For the resolution of Eq. (12), the following boundary conditions are considered:
At particle axis: $\left.\frac{\partial T}{\partial r}\right|_{r=0}=0$ (15)
At the surface:
$\left.\frac{\partial T}{\partial r}\right|_{r=d / 2}=-\frac{h}{\lambda_{w}}\left(T_{R}-T(r=d / 2, t)\right)$
Where h represents the global heat transfer coefficient these values are reported in Table.3. The mass and energy conservation equations constitute a coupled nonlinear partial differential equations system that can be solved simultaneously by the LBM.
Table 2. Thermo-physical Properties of Wood [23]
Thermal conductivity of wood $\left(\mathrm{Wm}^{-1} \mathrm{K}^{-1}\right)$ |
$\lambda_{w}=0.13+3 \times 10^{-4} \times(T-273)$ |
|
Specific heat of wood $\left(\mathrm{JKg}^{-1} \mathrm{K}^{-1}\right)$ |
$c_{p w}=1112+4.85 \times(T-273)$ |
|
Heat of reaction (1,2,3) $\left(\mathrm{JKg}^{-1}\right)$ |
$\Delta H_{4}=42 \times 10^{3}$ |
|
Heat of reaction (4) $\left(\mathrm{JKg}^{-1}\right)$ |
$\Delta H=100 \times 10^{3}$ |
Table 3. Global heat transfer coefficient for different reactor temperatures [23]
Reactor temperature TR (K) |
Global heat transfer coefficient $\left(\mathrm{Wm}^{-2} \mathrm{K}^{-1}\right)$ |
623 |
50 |
673 |
61 |
2.3 Lattice Boltzmann Simulation
The discrete Boltzmann Equation with Bhatanagar-Gross-Krook (BGK) approximation is given by [22]:
$\frac{\partial f_{i}(\vec{r}, t)}{\partial t}+\vec{e}_{i} \cdot \nabla f_{i}(\vec{r}, t)=-\frac{1}{\tau}\left[f_{i}(\vec{r}, t)-f_{i}^{e q}(\vec{r}, t)\right] \quad i=1 \ldots m$ (16)
+++
→ Instructions:
[A] Output everything in the passage on wood heat transfer from "For the resolution" down to "by the LBM.".
[B] Pick up the passage on wood heat transfer after its last line and keep writing it.
The data after the passage on wood heat transfer is separate material.

→ Dataset extract:
+++
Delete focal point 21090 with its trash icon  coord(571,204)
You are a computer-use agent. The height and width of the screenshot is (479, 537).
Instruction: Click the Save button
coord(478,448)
+++
→ Results in order:
[A]
For the resolution of Eq. (12), the following boundary conditions are considered:
At particle axis: $\left.\frac{\partial T}{\partial r}\right|_{r=0}=0$ (15)
At the surface:
$\left.\frac{\partial T}{\partial r}\right|_{r=d / 2}=-\frac{h}{\lambda_{w}}\left(T_{R}-T(r=d / 2, t)\right)$
Where h represents the global heat transfer coefficient these values are reported in Table.3. The mass and energy conservation equations constitute a coupled nonlinear partial differential equations system that can be solved simultaneously by the LBM.

[B]
Where $f_{i}$ is the particle distribution function denoting the number of particles at the lattice node $\vec{r}$ and at the time t, moving in the direction i with the velocity $\vec{e}_{i}$ along the lattice $\Delta r=e_{i} \Delta t$ connecting the neighbors, m is the number of directions, $\tau$ is the relaxation time, and $f^{e q}_{i}$ is the equilibrium distribution function.
After discretization, (Eq.15) is written as:
$f_{i}\left(\vec{r}+\vec{e}_{i} \Delta t, t+\Delta t\right)=f_{i}(\vec{r}, t)-\frac{1}{\tau}\left[f_{i}(\vec{r}, t)-f_{i}^{e q}(\vec{r}, t)\right]$ (17)
The temperature is obtained after summing $f_{i}$ overall direction:
$\mathrm{T}(\vec{r}, t)=\sum_{i=1, m} f_{i}(\vec{r}, t)$ (18)
To process Eq. (17), an equilibrium distribution function is required, which for the considered problem is given by:
$f_{i}^{e q}(\vec{r}, t)=\mathbf{w}_{i} \mathbf{T}(\vec{r}, t)$ (19)
To account for the source term, the energy equation in the LBM formulation, Eq. (17) is modified to:
$f_{i}\left(\vec{r}+\vec{e}_{i} \Delta t, t+\Delta t\right)=f_{i}(\vec{r}, t)-\frac{1}{\tau}\left[f_{i}(\vec{r}, t)-f_{i}^{e q}(\vec{r}, t)\right] -\frac{\Delta t \mathrm{w}_{i}}{\rho(\vec{r}, t) c_{P w}(\vec{r}, t)} S(\vec{r}, t)$ (20)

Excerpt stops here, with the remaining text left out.